------ RECORDS PROVIDED
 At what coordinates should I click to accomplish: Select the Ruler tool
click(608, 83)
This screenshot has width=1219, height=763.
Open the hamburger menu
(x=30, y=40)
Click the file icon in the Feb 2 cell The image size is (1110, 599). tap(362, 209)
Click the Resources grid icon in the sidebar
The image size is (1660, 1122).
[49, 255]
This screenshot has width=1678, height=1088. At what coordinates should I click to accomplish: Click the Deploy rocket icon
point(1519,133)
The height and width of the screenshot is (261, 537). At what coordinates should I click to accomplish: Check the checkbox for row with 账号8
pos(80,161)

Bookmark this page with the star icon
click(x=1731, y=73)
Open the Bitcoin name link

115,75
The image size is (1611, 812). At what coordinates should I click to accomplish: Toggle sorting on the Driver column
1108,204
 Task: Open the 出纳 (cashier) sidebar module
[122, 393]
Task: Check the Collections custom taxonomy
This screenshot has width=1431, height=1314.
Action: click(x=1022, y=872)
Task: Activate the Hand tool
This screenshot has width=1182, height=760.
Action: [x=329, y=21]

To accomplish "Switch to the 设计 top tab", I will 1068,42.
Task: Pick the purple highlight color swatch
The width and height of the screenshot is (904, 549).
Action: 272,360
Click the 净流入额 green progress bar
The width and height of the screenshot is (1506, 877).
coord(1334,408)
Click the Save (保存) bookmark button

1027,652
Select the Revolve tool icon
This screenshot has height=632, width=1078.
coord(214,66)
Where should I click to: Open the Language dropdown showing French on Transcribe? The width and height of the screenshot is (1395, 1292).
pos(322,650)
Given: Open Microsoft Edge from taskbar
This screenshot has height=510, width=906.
------------
WHAT NEEDS TO BE DONE =>
Output each line of the material exactly as it was written above.

OUTPUT BELOW =>
 At what coordinates should I click to accomplish: Select the Ruler tool
click(608, 83)
This screenshot has width=1219, height=763.
Open the hamburger menu
(x=30, y=40)
Click the file icon in the Feb 2 cell The image size is (1110, 599). tap(362, 209)
Click the Resources grid icon in the sidebar
The image size is (1660, 1122).
[49, 255]
This screenshot has width=1678, height=1088. At what coordinates should I click to accomplish: Click the Deploy rocket icon
point(1519,133)
The height and width of the screenshot is (261, 537). At what coordinates should I click to accomplish: Check the checkbox for row with 账号8
pos(80,161)

Bookmark this page with the star icon
click(x=1731, y=73)
Open the Bitcoin name link

115,75
The image size is (1611, 812). At what coordinates should I click to accomplish: Toggle sorting on the Driver column
1108,204
 Task: Open the 出纳 (cashier) sidebar module
[122, 393]
Task: Check the Collections custom taxonomy
This screenshot has width=1431, height=1314.
Action: click(x=1022, y=872)
Task: Activate the Hand tool
This screenshot has width=1182, height=760.
Action: [x=329, y=21]

To accomplish "Switch to the 设计 top tab", I will 1068,42.
Task: Pick the purple highlight color swatch
The width and height of the screenshot is (904, 549).
Action: 272,360
Click the 净流入额 green progress bar
The width and height of the screenshot is (1506, 877).
coord(1334,408)
Click the Save (保存) bookmark button

1027,652
Select the Revolve tool icon
This screenshot has height=632, width=1078.
coord(214,66)
Where should I click to: Open the Language dropdown showing French on Transcribe? The width and height of the screenshot is (1395, 1292).
pos(322,650)
Given: Open Microsoft Edge from taskbar
This screenshot has height=510, width=906.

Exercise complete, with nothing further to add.